The Weeknd Is Too Good Not to Be a Star
The Weeknd's voice was so good Thursday night, we thought he was using a backing track. But he wasn't.
With Rae Sremmurd, Belly and 6LACK
American Airlines Center, Dallas
Thursday, May 4, 2017
The Weeknd doesn't seem like he should be a massive pop star. Sometimes, anyway. The Canadian R&B singer is a man of split personalities, an artist intent on presenting himself in an unedited fashion, a fact that can often make him seem too weird for mainstream appeal. But when he visited American Airlines Center for the latest stop of his Starboy Tour on Thursday night, one thing was clear: He's just too good not to be a star.
Last night's show marked the Weeknd's first in Dallas in three and a half years, and a lot has changed since then for the man otherwise known as Abel Tesfaye. At the time, he'd just released Kiss Land, his first full length and major label debut, after a trio of self-released mixtapes. Then came Beauty Behind the Madness in 2015, which once and for all showcased the pop hooks that had lingered just below the surface of his early work's murky emotional waters — and went to No. 1.

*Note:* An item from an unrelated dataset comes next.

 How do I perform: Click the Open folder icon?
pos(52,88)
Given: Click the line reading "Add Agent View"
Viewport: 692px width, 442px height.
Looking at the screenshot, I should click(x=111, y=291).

The current tour is the namesake of Beauty's followup, which came out last fall, and the Starboy material made up a good portion of the opening run of songs in the setlist — which, if anything, put that weird side of the Weeknd back on display. Weird in a good way, mind you: A song like "Party Monster," which came second in the night after the title track to the new album, didn't give the high-energy release that a club banger normally should. Louche and decadent, it smoldered more than it burned, stuttering and skittering along on a truncated beat.
Throughout that early run of songs, it was hard not to be reminded of Kanye West's recent Saint Pablo Tour, both in tone and presentation. Yeezy's groundbreaking arrangement, with a stage suspended from the ceiling that floated over the heads of the audience, had a clear influence on the giant platforms that hung over the Weeknd's runway, which put him out in the middle of the crowd for the majority of the night. Both shows managed to make the AAC feel more like an oversized warehouse party than a cavernous arena, which is no mean feat.
There was a telling difference, however: While West's was a stark, post-apocalyptic dance party, the Weeknd's was trimmed out in neon and punctuated by smoke machines, the chic, sleek bottle service equivalent. Even if the fans scream-sang along to his every word, there was no throng of bodies rushing back and forth following his every move. Instead they watched him with a languid detachment that matched the music, their swaying and occasional full-on dancing freeze framed in surreal fashion by the flashing strobe lights.
If that all made for a show that belied stadium expectations, the Weeknd himself was another thing altogether. Running, skipping, and jumping up and down the runway, he was a flurry of energy, turning his head from side to side and gesturing to his fans with every other step. His presence had sheer star quality — not least because of his terrific vocals. While the sound at AAC was predictably lousy (the bass, in particular, was muffled and overpowering, which spoiled the early songs more than most), the Weeknd's voice was almost suspiciously clear, as though he must've been relying heavily on backing tracks. Except he wasn't: Each time he turned his head away from the mic, there was no track there to fill in the gaps.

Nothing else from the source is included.